● HOW TO COMPLETE THIS TASK
Transcribe the entries below exactly, starting with the line that has "You are a GUI" and stopping after the line that has "Click the house icon for rent per m²"; no pictures belong in the copy.

● SOURCE DATA
Start of Block
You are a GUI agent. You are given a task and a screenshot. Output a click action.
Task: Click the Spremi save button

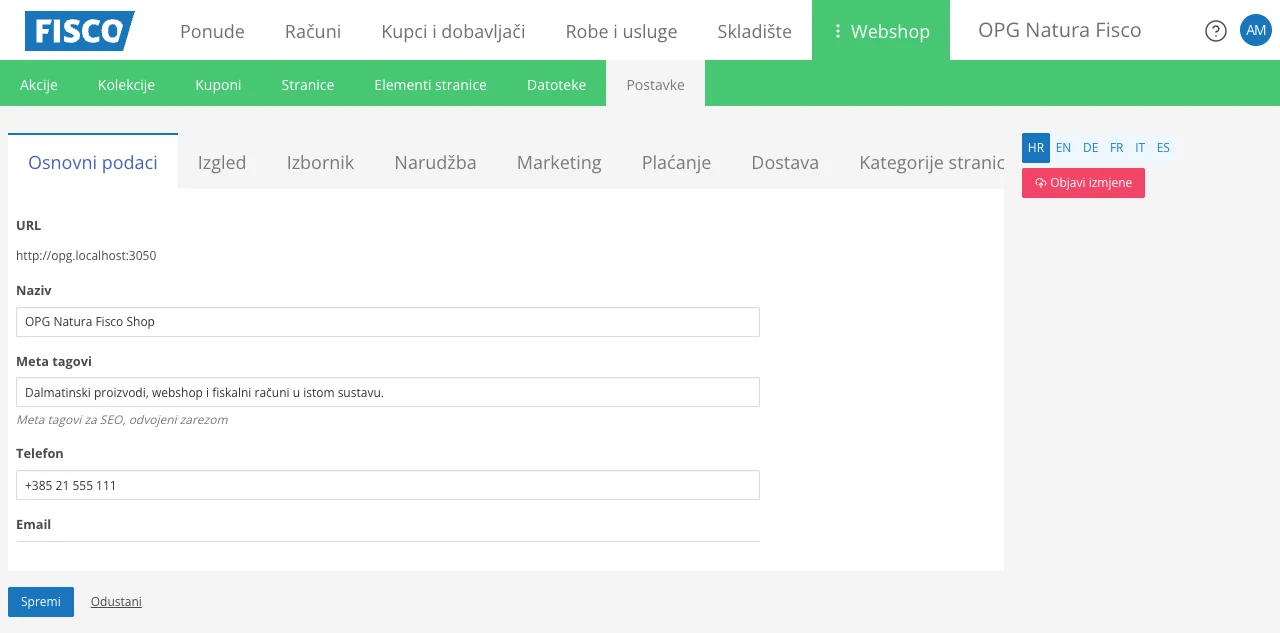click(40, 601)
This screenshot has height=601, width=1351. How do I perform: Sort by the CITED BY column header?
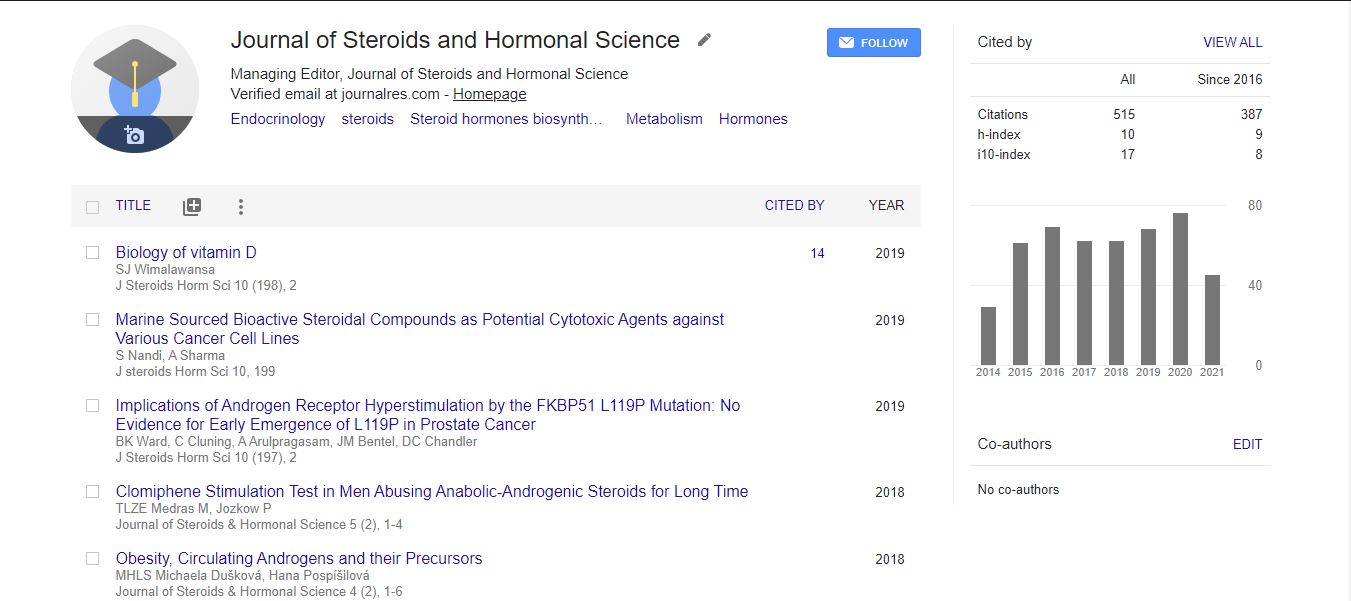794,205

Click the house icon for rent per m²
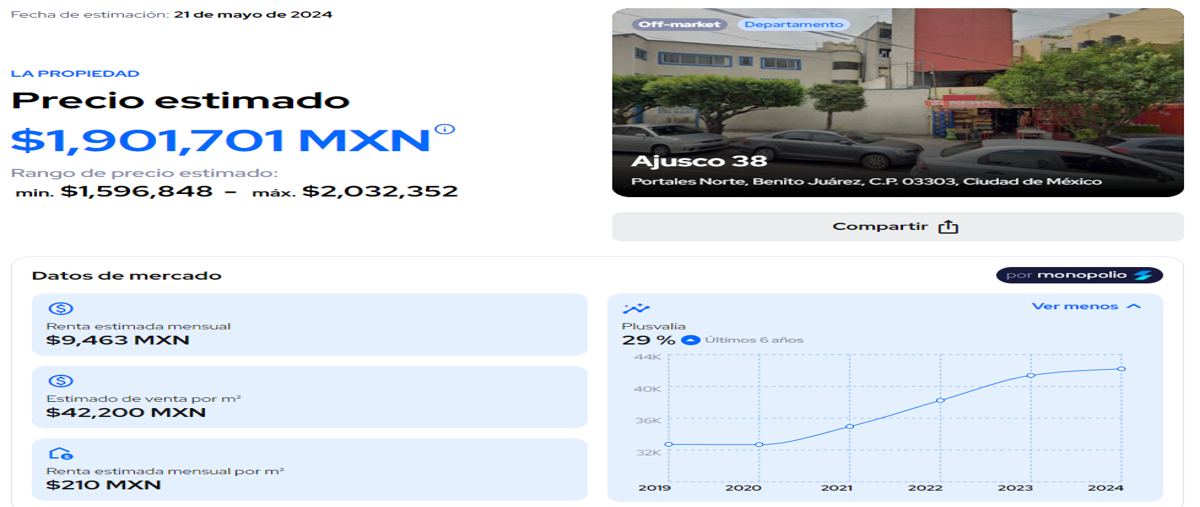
End of Block
Start of Block
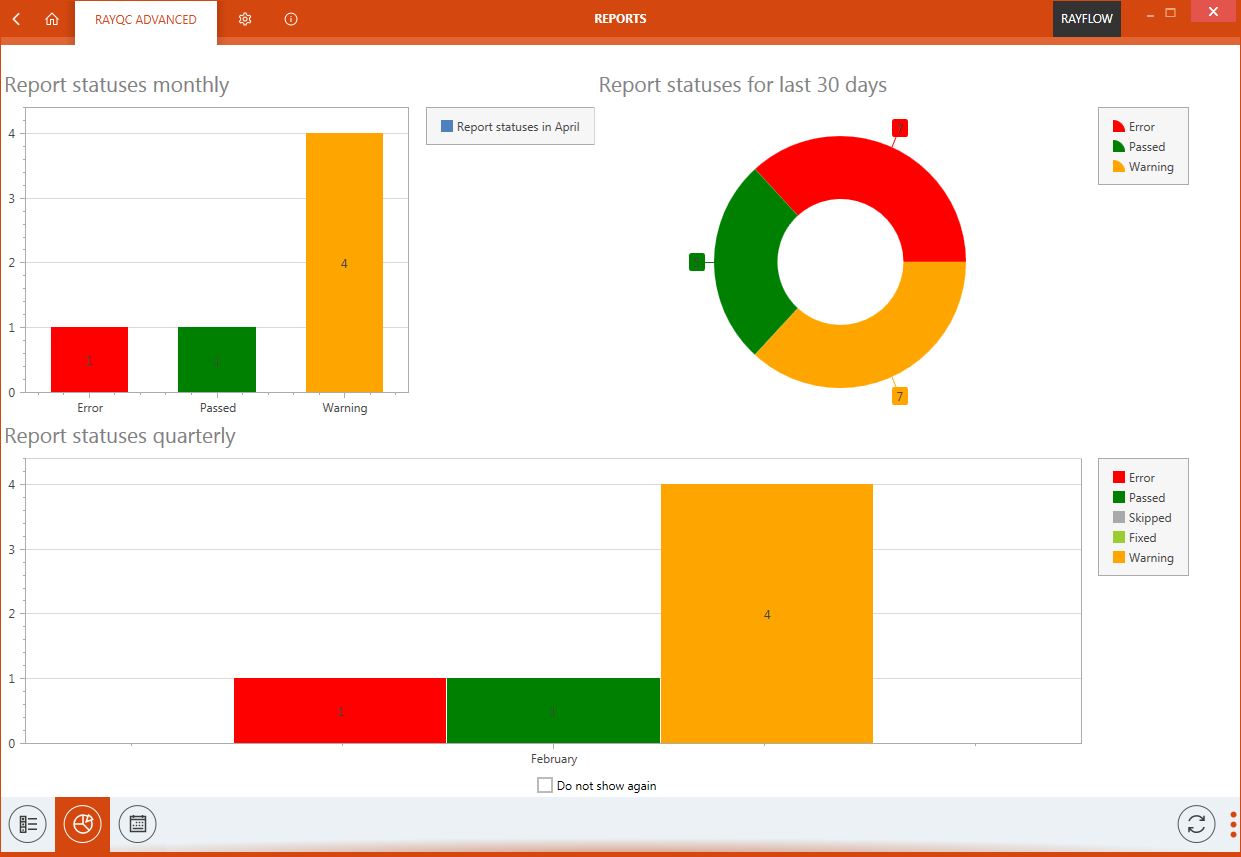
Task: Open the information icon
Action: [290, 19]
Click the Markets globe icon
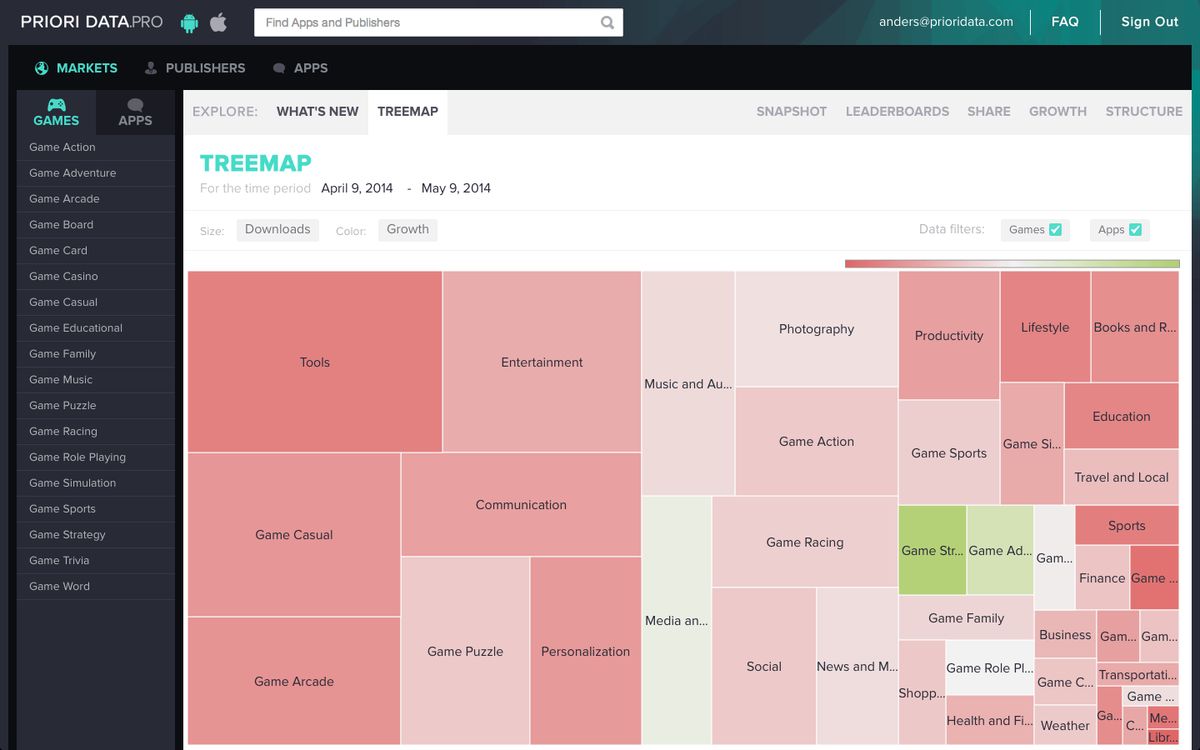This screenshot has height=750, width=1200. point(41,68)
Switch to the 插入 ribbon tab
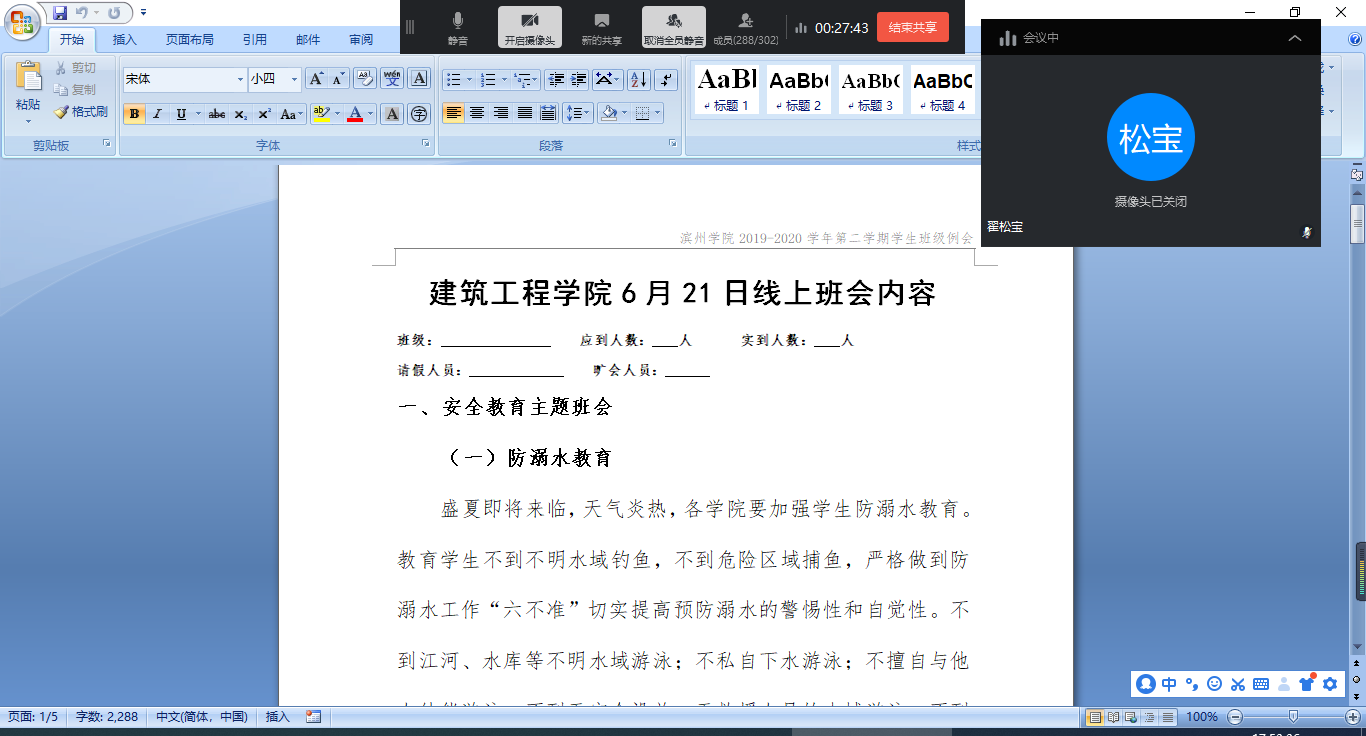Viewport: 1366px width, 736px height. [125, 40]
End of Block
Start of Block
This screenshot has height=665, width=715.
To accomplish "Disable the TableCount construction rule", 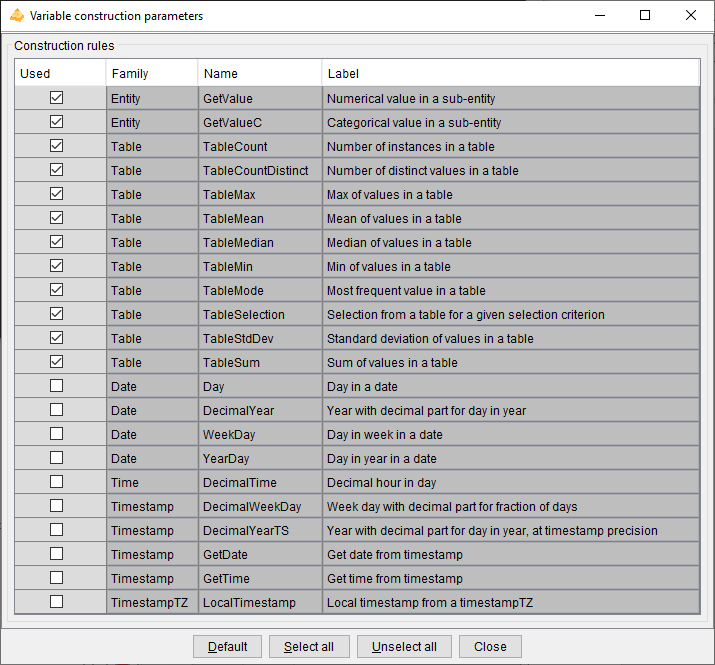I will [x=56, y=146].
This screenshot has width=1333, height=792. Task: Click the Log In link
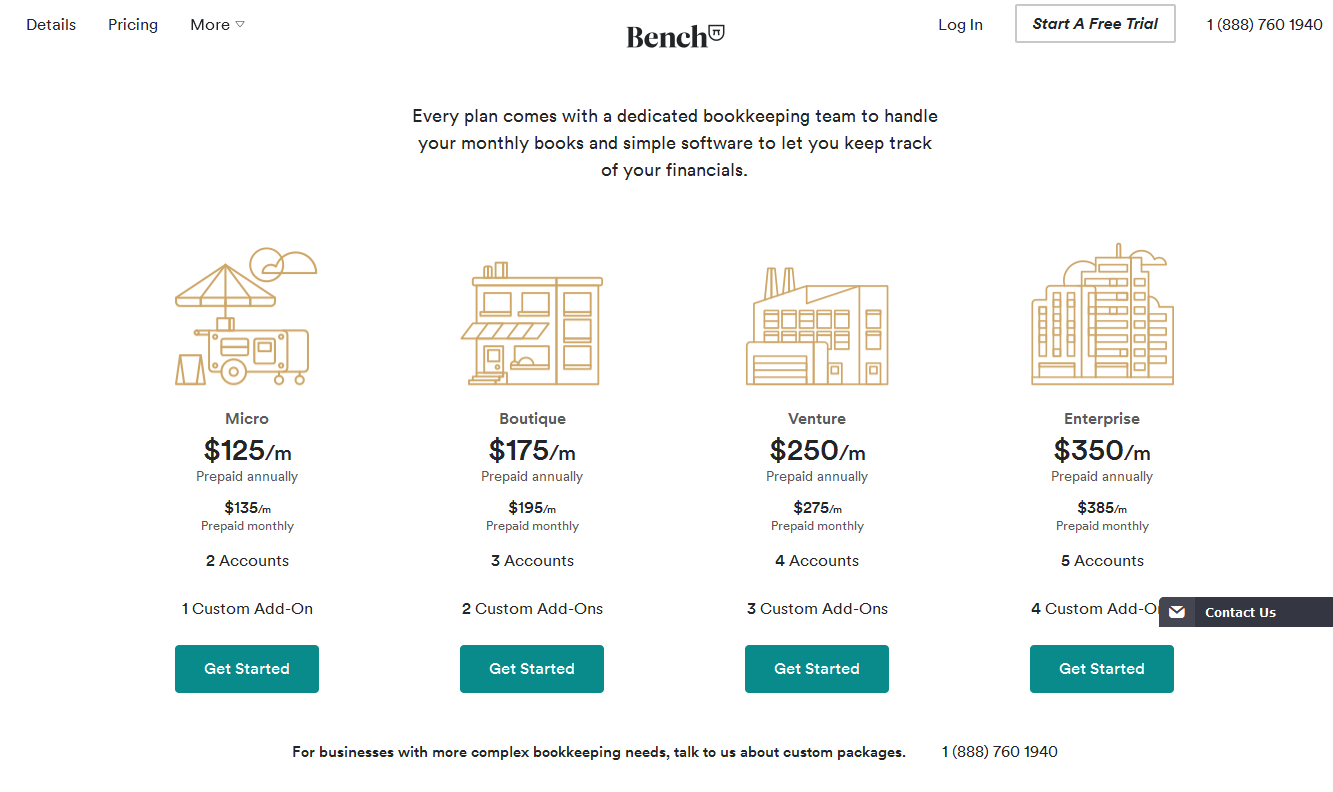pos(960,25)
End of Block
● PROBLEM SOLUTION
You are a GUI agent. You are given a task and a screenshot. Output a click action.
Task: Click the Spremi save button

click(40, 601)
This screenshot has height=601, width=1351. How do I perform: Sort by the CITED BY column header?
794,205

Click the house icon for rent per m²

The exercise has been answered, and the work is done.